━━ AVAILABLE DATA

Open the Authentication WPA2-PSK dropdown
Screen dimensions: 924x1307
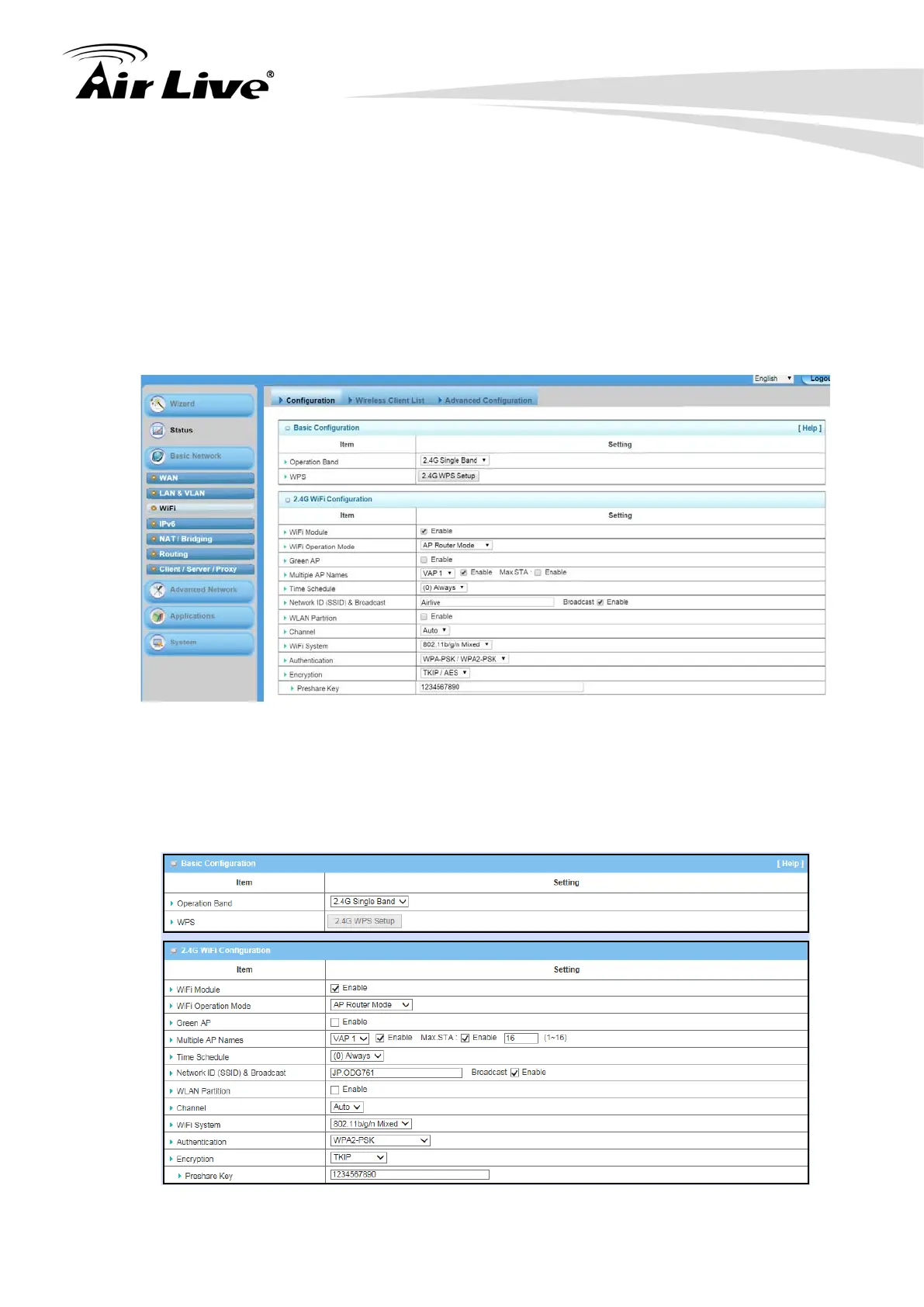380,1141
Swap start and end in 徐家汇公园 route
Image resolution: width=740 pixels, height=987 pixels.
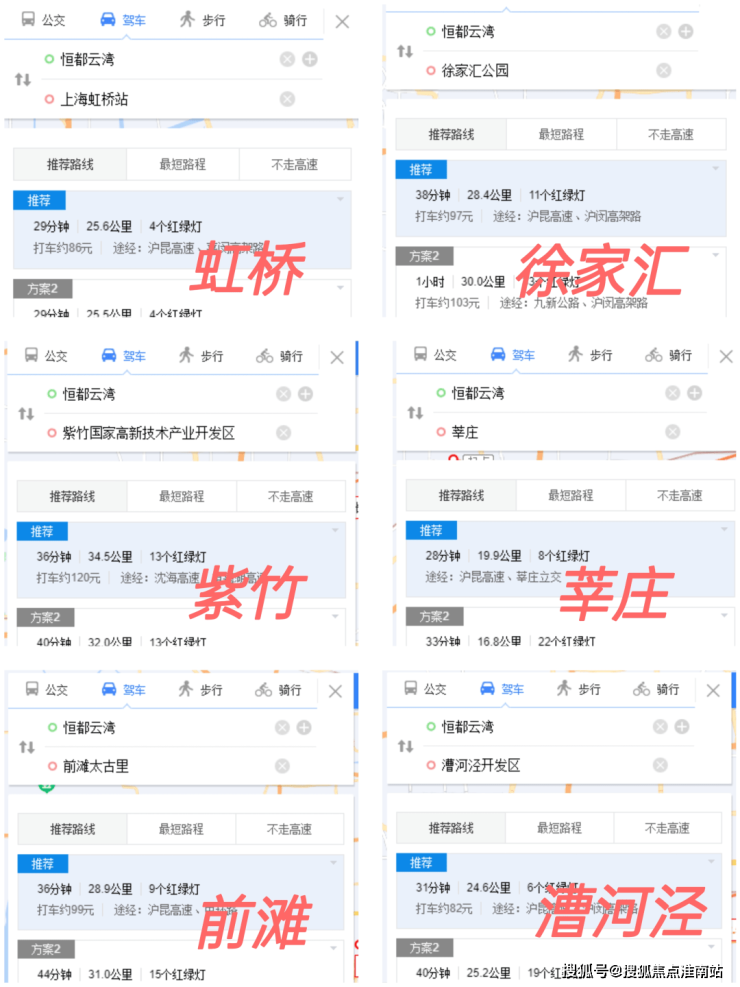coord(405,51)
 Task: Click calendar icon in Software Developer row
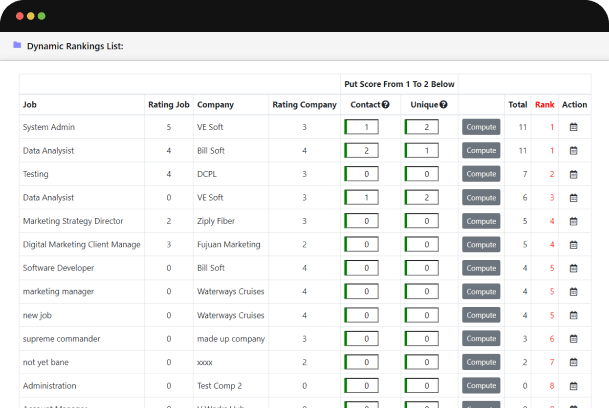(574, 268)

━━━━

### TASK
All records above need to be returned exactly. Omit the pictures.

### REPLY
Open the Authentication WPA2-PSK dropdown
Screen dimensions: 924x1307
380,1141
Swap start and end in 徐家汇公园 route
Image resolution: width=740 pixels, height=987 pixels.
coord(405,51)
 Task: Click calendar icon in Software Developer row
(574, 268)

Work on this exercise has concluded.